Find the line below with "658x883 pixels. How" and the line with "settings gear icon". Output them and the lines between, exactly, but not the pictures.

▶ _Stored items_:
___
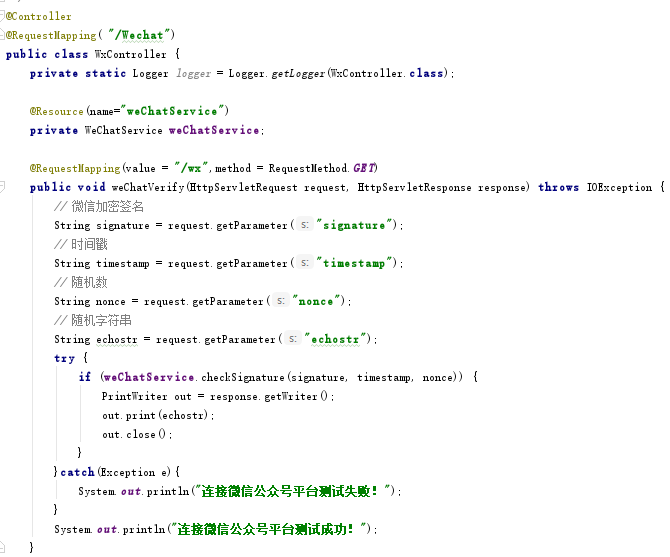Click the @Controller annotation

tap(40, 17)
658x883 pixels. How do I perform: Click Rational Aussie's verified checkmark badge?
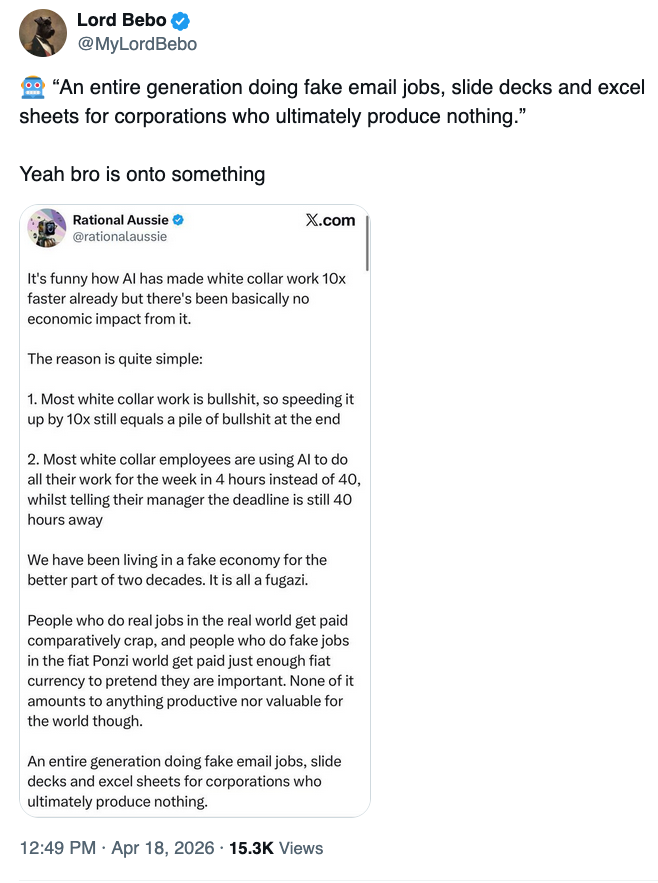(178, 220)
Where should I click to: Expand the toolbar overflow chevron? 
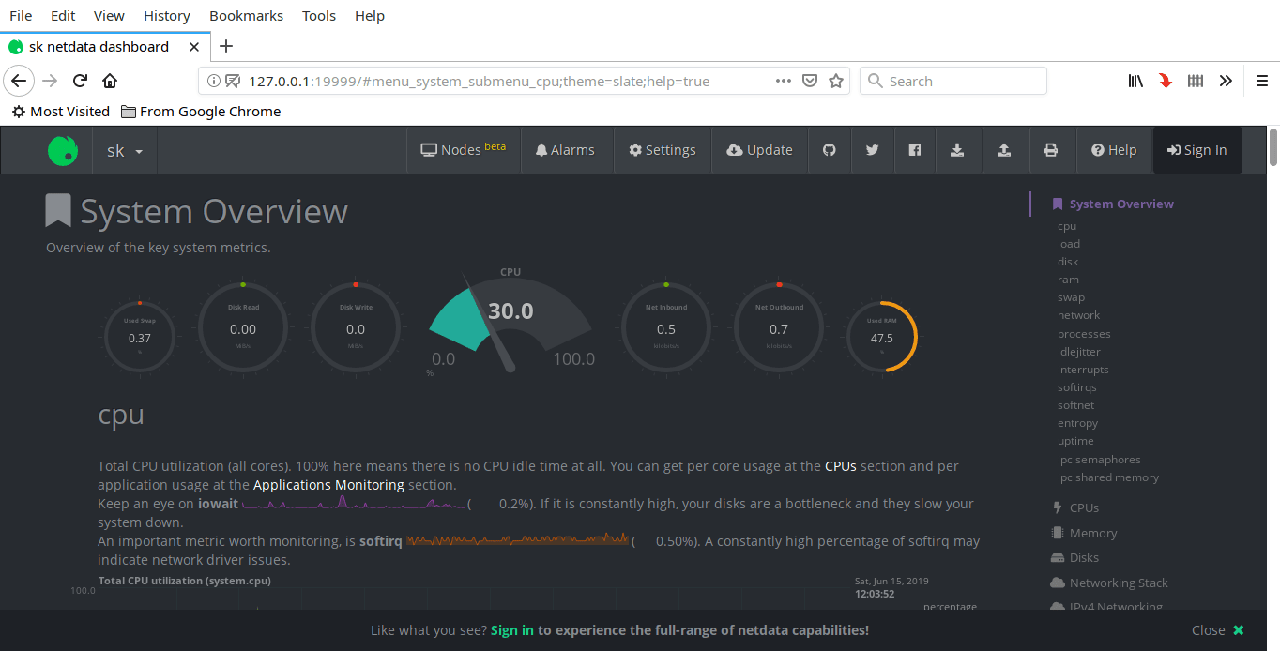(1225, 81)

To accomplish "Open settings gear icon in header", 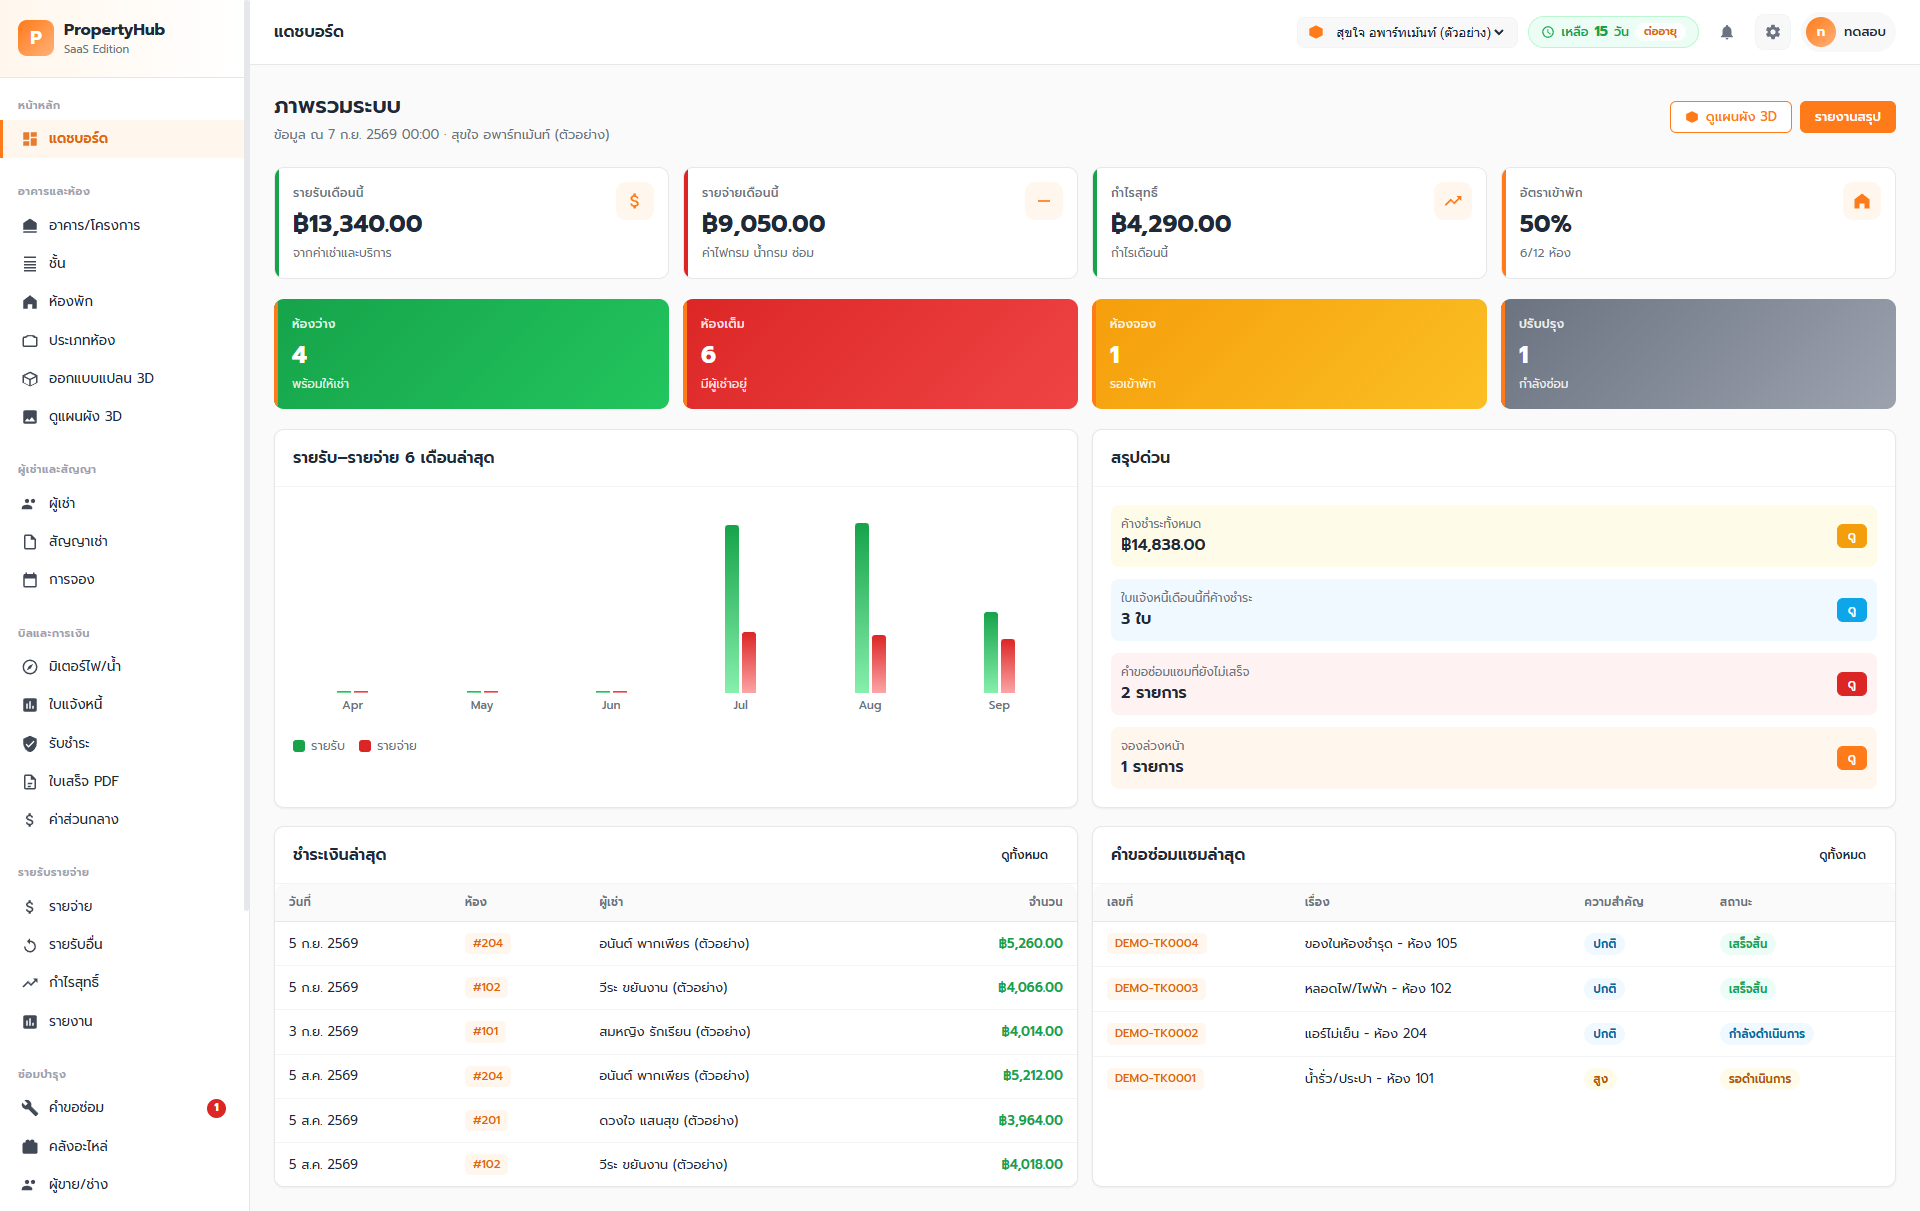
___
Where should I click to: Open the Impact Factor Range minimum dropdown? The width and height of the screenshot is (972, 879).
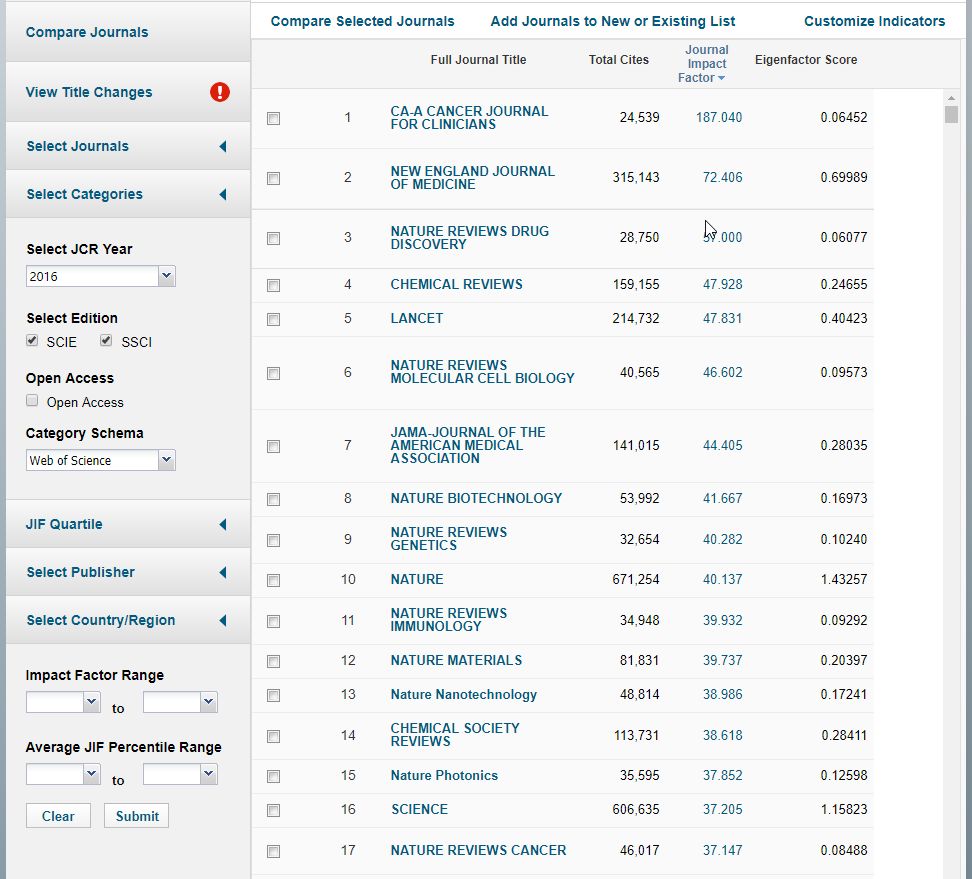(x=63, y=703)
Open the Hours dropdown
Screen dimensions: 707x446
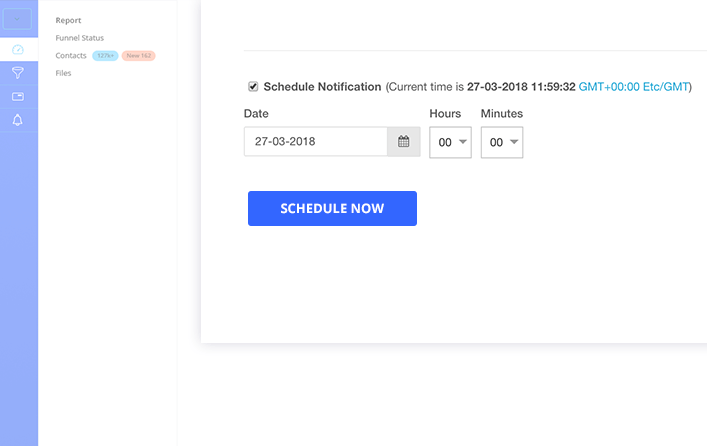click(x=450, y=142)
___
▶ _Your response_:
658x883 pixels. How do I perform: Click Rational Aussie's verified checkmark badge?
(178, 220)
Where should I click to: Expand the toolbar overflow chevron? 
(1225, 81)

To accomplish "Open settings gear icon in header", 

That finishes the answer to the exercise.